I do not believe it offers any significant value to outweight the added complexity it brings.
It would be straightforward to avoid the core - vocabulary import dependency by defining core-relevant vocabularies (such as this one) locally within core. Core is already a somewhat special case as the fundamental core of the UCO ontology and this should not be a stretch to do.
The asserted issue of being able to designating objectStatus as a property on a non-UcoObject is no different to basically all properties in CDO. We can use SHACL to assert the same sort of safeguards as we do elsewhere.
The pair-wise disjointedness can also be accomplished using a vocabulary of literal values by simply adjusting the SHACL shape to vet for disjointedness among vocab values though this should not be an issue if cardinality of the property is simply set to 0..1. I would assert this is the correct approach anyway. The idea is for UCO/CDO to define a single maturity status set of values where any UcoObject can only be at one of those maturity statuses at a time. If some user wished to define their own statuses in addition to the standard UCO/CDO ones they should define their own property and vocab for it and not conflate their self-defined values in to the standard set. If we allow conflation it has the risk of very much muddying the waters where consumers of CDO content either cannot tell or have to work harder to tell which values are standardized and which are not.

Net-Net:
Based on Alex's excellent comments above regarding annotation properties I would propose the following adjustments to the CP here:
Within the core namespace:

  1. Add new core:ObjectStatusVocab vocabulary ('Draft', 'Final', 'Deprecated')
  2. Add new core:objectStatus annotation property
  3. Add new associated property shapes on core:UcoObject for core:objectStatus as an xsd:string literal with cardinality max=1

I had an extensibility concern with the first draft of this proposal: the semi-open vocabulary design pattern UCO uses can't support a value that specializes Draft while intending to still mean Draft, e.g.

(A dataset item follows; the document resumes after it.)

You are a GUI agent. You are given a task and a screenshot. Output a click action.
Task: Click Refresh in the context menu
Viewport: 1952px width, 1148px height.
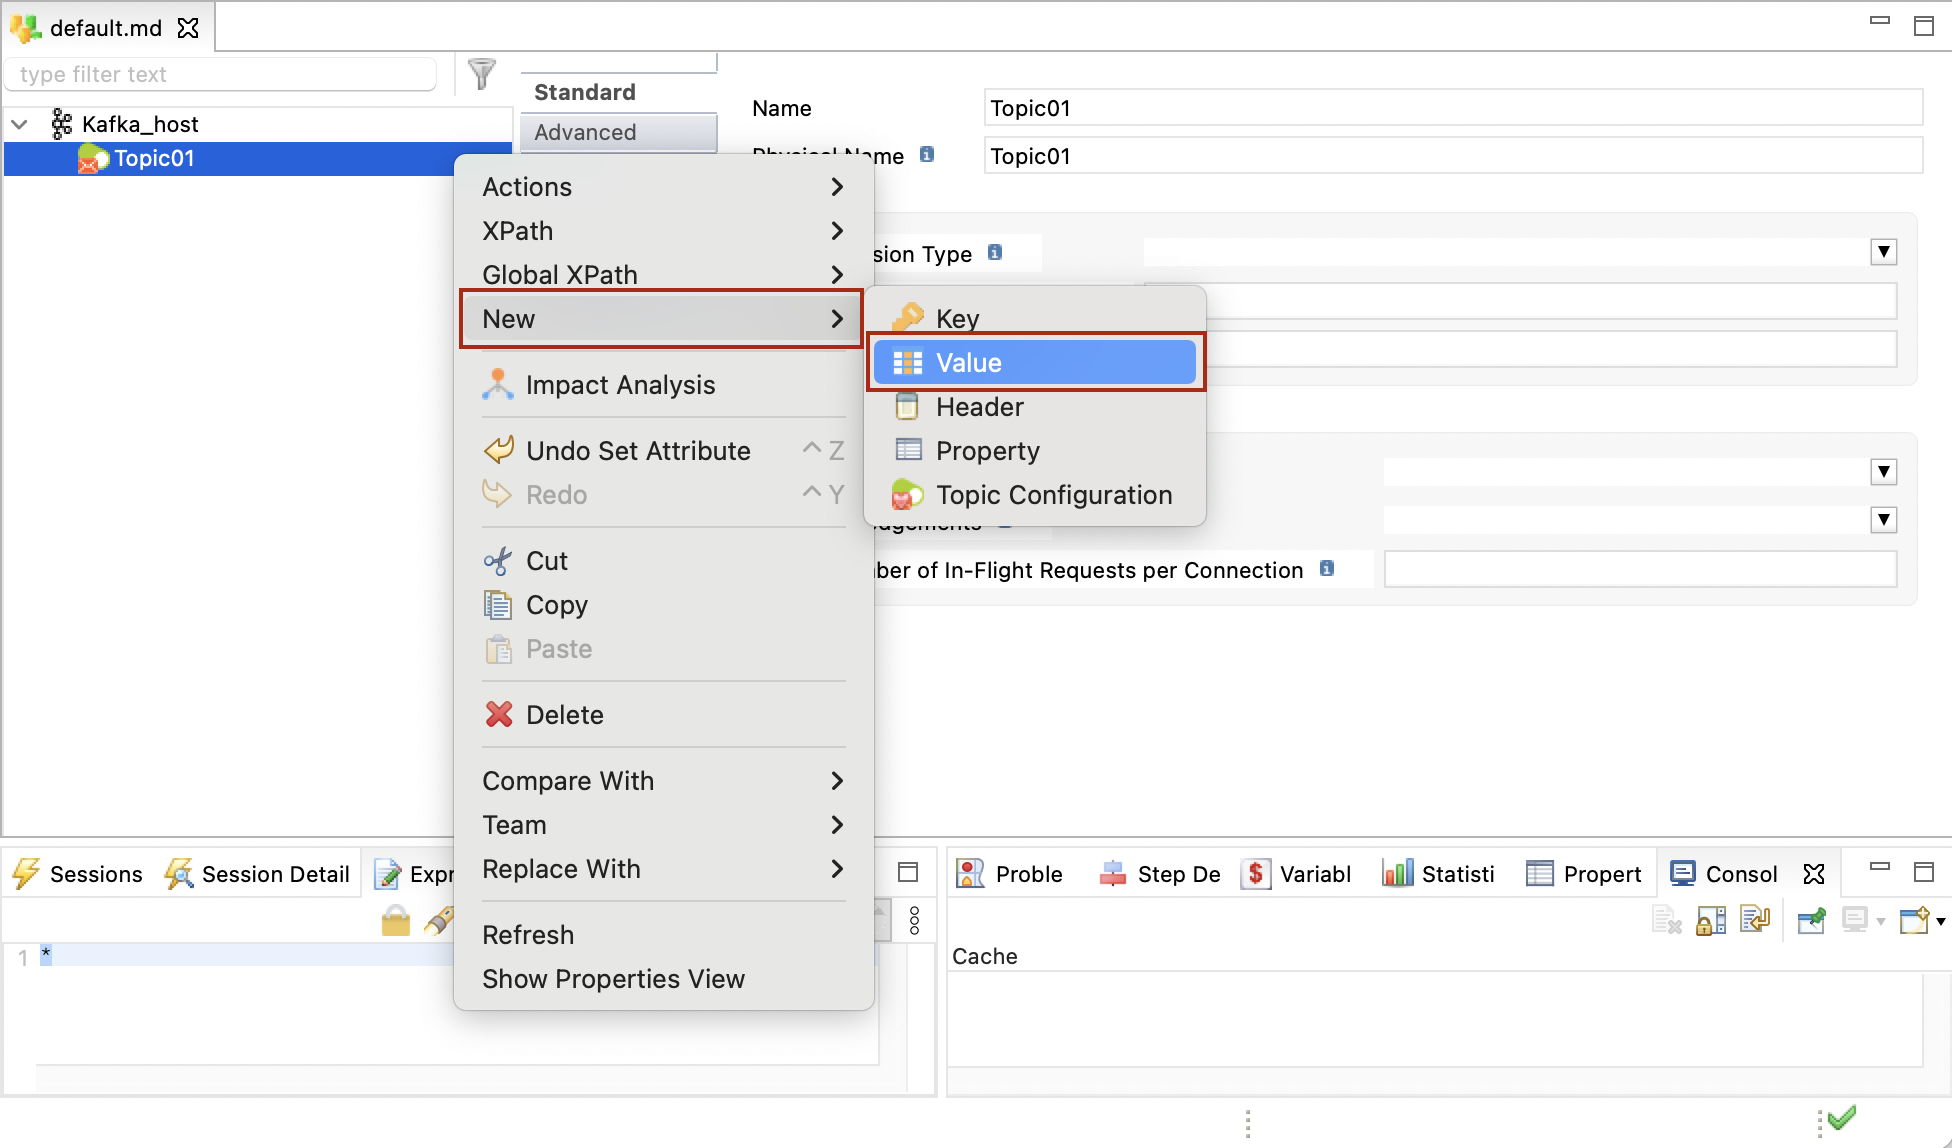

Draft, not reviewed by 2nd analyst.

From @sbarnum 's comment, I see the intent around ObjectStatusVocab is (now, if not before) to be a fixed vocabulary, not a semi-open vocabulary.

Sean has suggested another extension strategy for maturity statuses: anyone wishing to use object-maturity statuses outside the UCO-supplied vocabulary would need to use their own set of strings and their own property.

Together, these are one way to address my extensibility concern.

Classes also would have addressed my extensibility concern, but I appreciate they carry other issues.

I have no remarks on the labeled property graph issues Sean alluded to.

At this point in the discussion thread, I think the Requirements on this proposal don't need to change.

Re:

The asserted issue of being able to designating objectStatus as a property on a non-UcoObject is no different to basically all properties in CDO. We can use SHACL to assert the same sort of safeguards as we do elsewhere.

I intend to add to the implementation a constraint that the object maturity status property only ever go on core:UcoObject. This is consistent with "UcoObject" appearing throughout the requirements list, and satisfies my whoopsie-catcher of trying to put objectStatus on, e.g., a core:Facet.

core:objectStatus-subjects-shape
    a sh:NodeShape;
    sh:class core:UcoObject ;
    sh:targetSubjectsOf core:objectStatus ;
    .

I think this is more a discussion point for the solutions period than the requirements period, but I see a slim chance it influences requirements discussion today. Do we want to have a limit on where this property can be used?

I would agree with a constraint that the property is only used on UcoObject.

In drafting another proposal, I arrived at another possible status.

Would the structure of this proposal be able to support an object that is rejected? Or would we need some other practice that rejects an object by marking it "Deprecated" and then doing other things?